Polyaspartic Floor Coatings
Polyaspartic is a subset of polyurea. (More information about polyurea coatings can be found in the article The History and Industry Adoption of Polyurea Coating Systems.) Like polyurea floor coatings, polyaspartic is a two-part system, i.e., the resin needs to be combined with a catalyst to facilitate the curing and hardening process. While early variations of polyaspartic floor coatings possessed several shortcomings, innovations in coating technology have made these floor coatings a versatile alternative to epoxy and polyurethane coating systems.
One of the primary benefits of polyaspartic is its ability to be used as a complete flooring system as well as a topcoat. In other words, polyaspartic floor coatings can achieve in a single coat what traditional epoxy and polyurethane would normally take two coats to accomplish. As a result, polyaspartics can significantly reduce application times, labor and material costs.
Another benefit of polyaspartic floor coatings is its ability to be customized. Polyaspartic esters can be manipulated to control drying times and pot life. This characteristic lessens lag time and allows assets to be put back into service faster. Some coating formulations can dry in a matter of hours, with a next-day return to service.

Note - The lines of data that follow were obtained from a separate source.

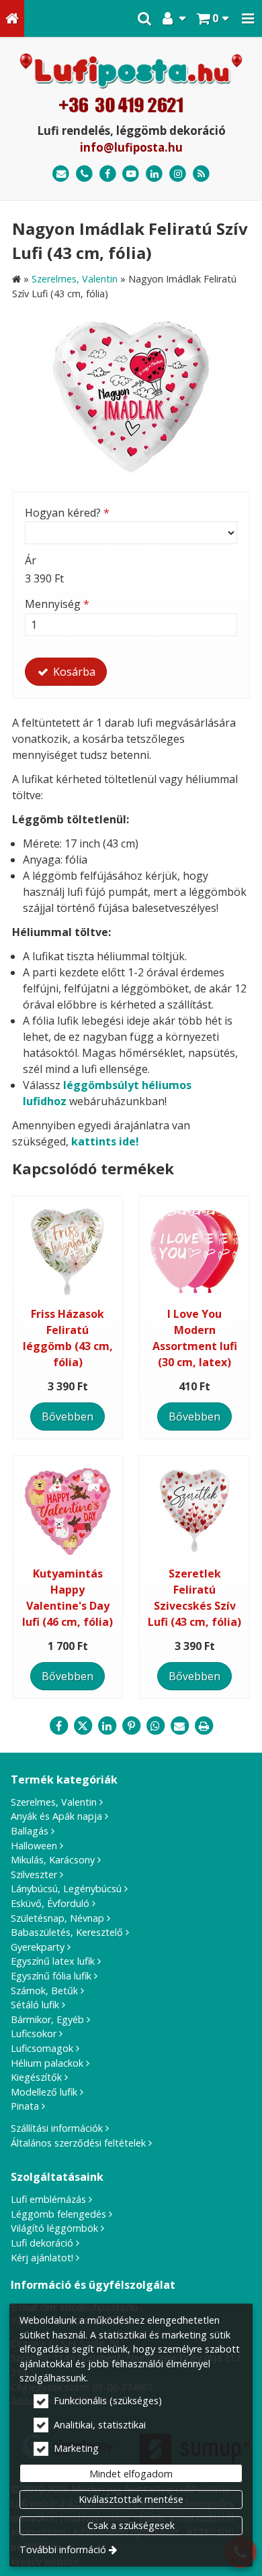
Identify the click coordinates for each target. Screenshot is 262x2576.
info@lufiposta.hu (131, 147)
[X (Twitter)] (82, 1726)
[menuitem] (12, 18)
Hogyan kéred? (67, 512)
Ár (30, 560)
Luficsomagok (42, 2048)
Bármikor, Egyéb (47, 2019)
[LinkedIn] (154, 174)
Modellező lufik (44, 2091)
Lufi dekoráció (42, 2242)
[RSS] (201, 174)
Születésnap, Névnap (57, 1918)
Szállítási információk (57, 2128)
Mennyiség (57, 604)
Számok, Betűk (44, 1990)
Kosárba (72, 671)
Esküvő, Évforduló (50, 1903)
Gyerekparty (37, 1947)
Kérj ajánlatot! (42, 2257)
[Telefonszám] (84, 174)
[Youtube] (131, 174)
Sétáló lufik (35, 2004)
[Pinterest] (131, 1726)
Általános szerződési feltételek (78, 2142)
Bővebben (67, 1416)
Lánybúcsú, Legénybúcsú (66, 1888)
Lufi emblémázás (48, 2199)
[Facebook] (108, 174)
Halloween (34, 1845)
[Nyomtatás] (203, 1726)
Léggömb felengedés (58, 2214)
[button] (248, 18)
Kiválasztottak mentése (131, 2499)
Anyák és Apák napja (56, 1816)
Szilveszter (34, 1874)
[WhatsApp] (155, 1726)
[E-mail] (61, 174)
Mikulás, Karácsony (53, 1859)
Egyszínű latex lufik (53, 1961)
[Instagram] (177, 174)
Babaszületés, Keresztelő (67, 1932)
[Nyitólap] (12, 18)
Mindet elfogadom (131, 2473)
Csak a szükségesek (131, 2525)
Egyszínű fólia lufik (51, 1975)
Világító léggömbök (54, 2228)
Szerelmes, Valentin (54, 1802)
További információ (62, 2549)
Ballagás (29, 1830)
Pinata (25, 2106)
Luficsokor (33, 2033)
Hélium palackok (47, 2063)
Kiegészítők (36, 2077)
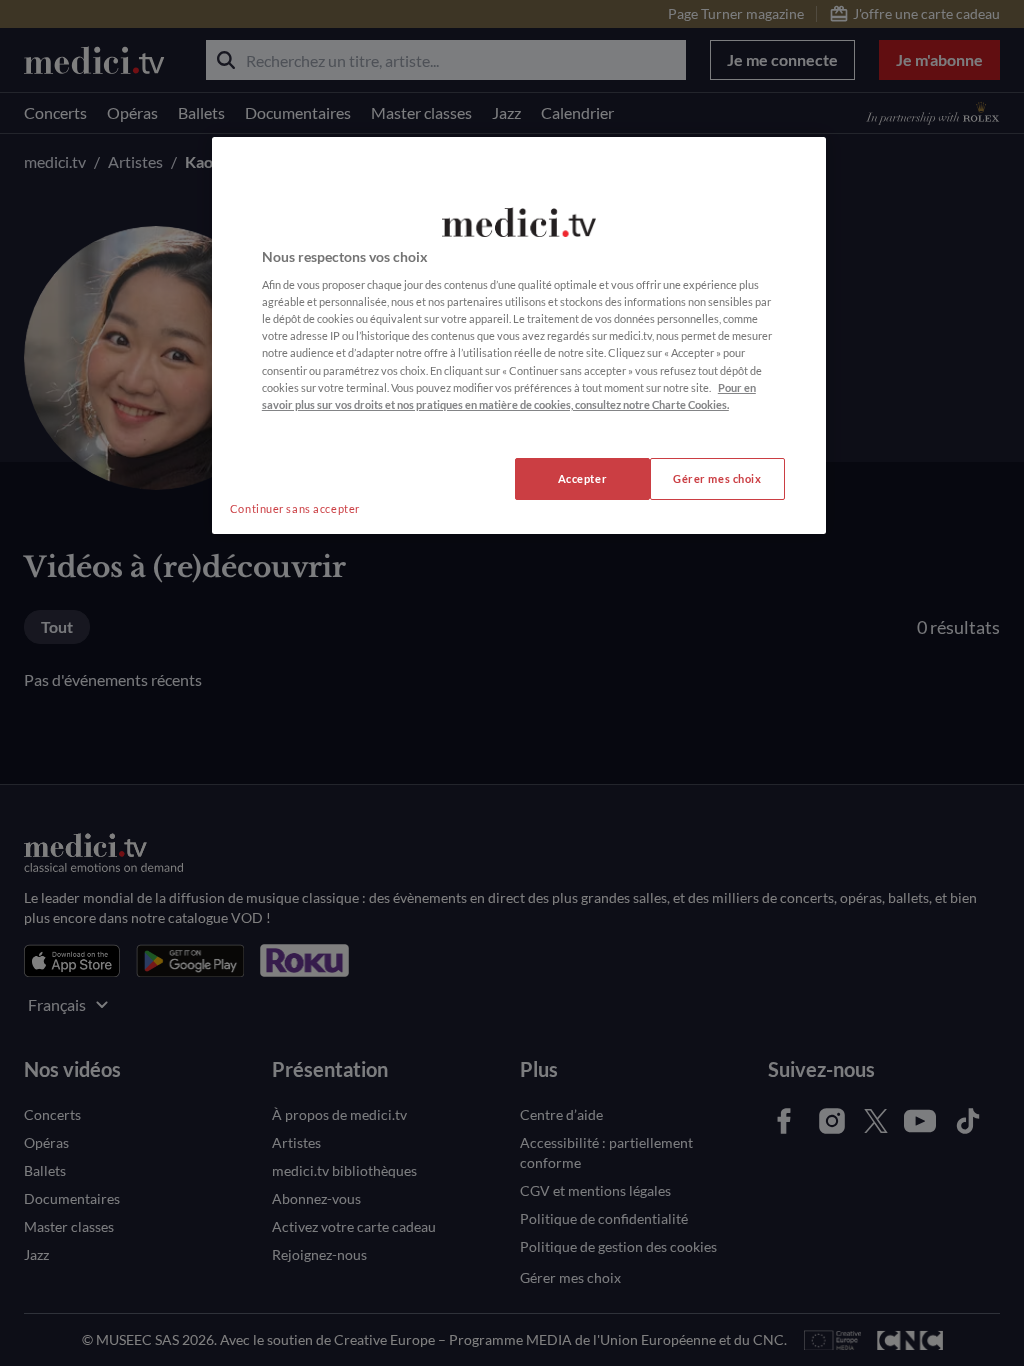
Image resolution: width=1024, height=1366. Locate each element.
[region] (519, 335)
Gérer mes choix (717, 478)
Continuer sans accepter (295, 508)
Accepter (583, 478)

Because polyaspartic floor coatings meet or exceed some of the properties of their polyurethane counterparts, they can be used in many of the same applications. These primarily include areas with medium to heavy foot traffic, such as airports, malls, shopping centers, hospitals, etc.
Similar to epoxies, polyaspartic floor coatings require careful attention to surface preparation. Improperly prepared surfaces can result in various types of coating failure. Also, while polyaspartic coatings with 100% solids have low volatile organic compound (VOC) emission rates, most polyaspartics are solvent-based. These solvent-based coatings can be dangerous to inhale; therefore, skilled labor and appropriate respiratory equipment are required during application.
Acrylic Floor Coatings
Most acrylic floor coatings are made with more than one monomer, such as ethyl acrylate, methyl methacrylate or butyl acrylate. These components are often processed in a solvent, usually water. These floor coatings offer a middle ground in terms of cost and performance.
Acrylic floor coatings are not as durable as their epoxy or polyurethane counterparts. As such, they may need to be buffed or recoated more frequently than other coatings. Therefore, while the initial cost of acrylic floor coatings may be relatively inexpensive, long-term maintenance costs tend to be higher than those for other coatings.
Due to these shortcomings, acrylic floor coatings are best suited for decorative concrete, surfaces with minimal foot traffic, and areas with minimal risk of abrasions or chemical spills. Specific acrylic formulations, however, can offer superior performance characteristics, such as enhanced UV protection, slip resistance and water resistance.
While acrylic lacks the durability of other floor coatings, they possess relatively fast curing times, drying as fast as an hour after application. This reduces the overall labor requirements and turnaround times. Additionally, the surface of the coating can be easily buffed in the event the coating becomes damaged during operation.
Conclusion
Concrete floor coatings offer unique properties and benefits that lend themselves to various applications. Several factors, such as anticipated traffic, environmental conditions and durability requirements, must be carefully taken into consideration to determine which concrete floor coating product is most appropriate a specific project.